----- Material for this task

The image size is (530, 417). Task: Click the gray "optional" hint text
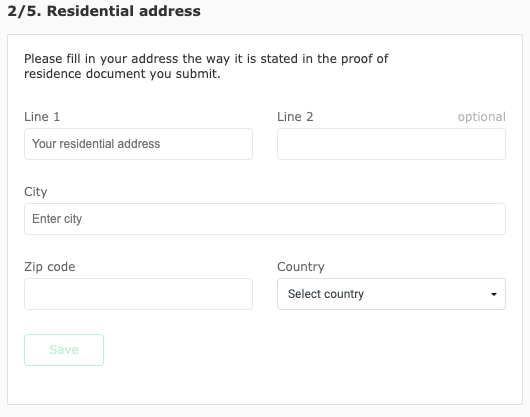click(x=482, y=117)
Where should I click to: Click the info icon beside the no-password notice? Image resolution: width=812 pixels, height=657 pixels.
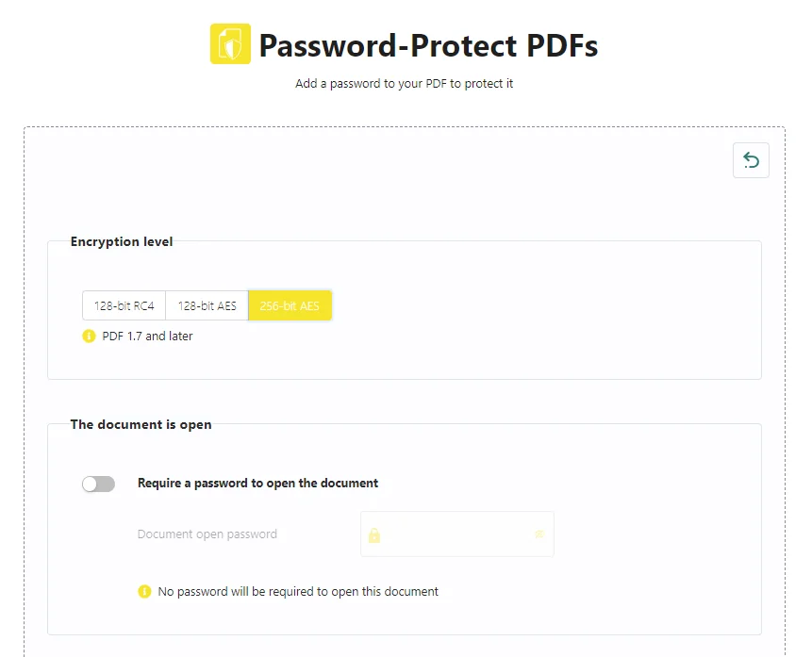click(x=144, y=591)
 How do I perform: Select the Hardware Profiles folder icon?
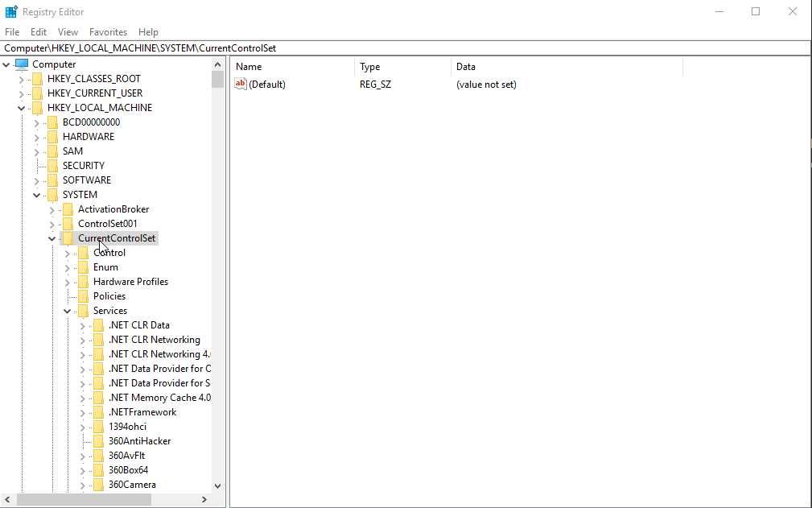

----------
----- Material for this task

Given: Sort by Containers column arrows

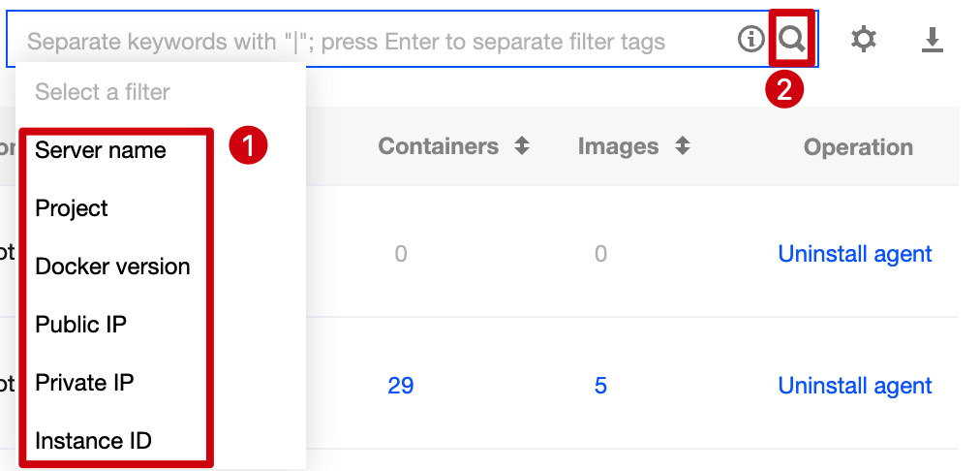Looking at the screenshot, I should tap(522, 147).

----------
----- Material for this task

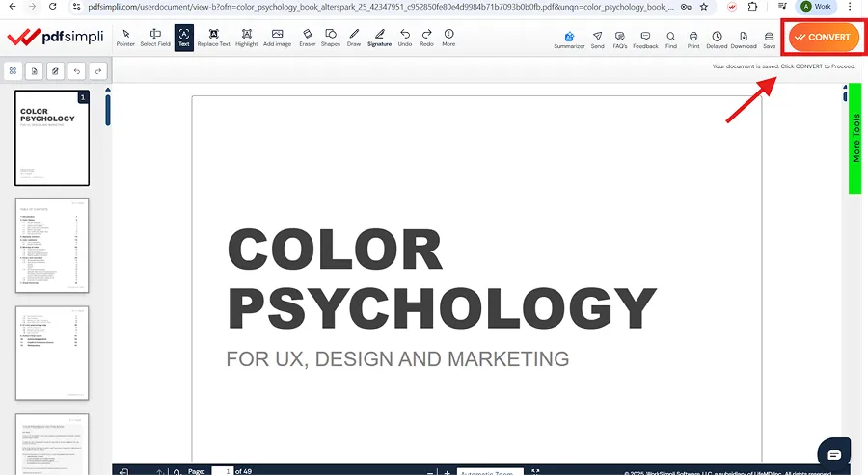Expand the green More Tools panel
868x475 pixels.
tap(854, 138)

----------

Prompt: In the records above, copy exactly everything from the line that has "The image size" down to the line that has "How do I perform: Select", both ends included, and leave out the pictures.

Result of this task:
The image size is (530, 417). Task: Click the gray "optional" hint text
click(x=482, y=117)
Where should I click to: Click the info icon beside the no-password notice? Image resolution: width=812 pixels, height=657 pixels.
click(x=144, y=591)
 How do I perform: Select the Hardware Profiles folder icon?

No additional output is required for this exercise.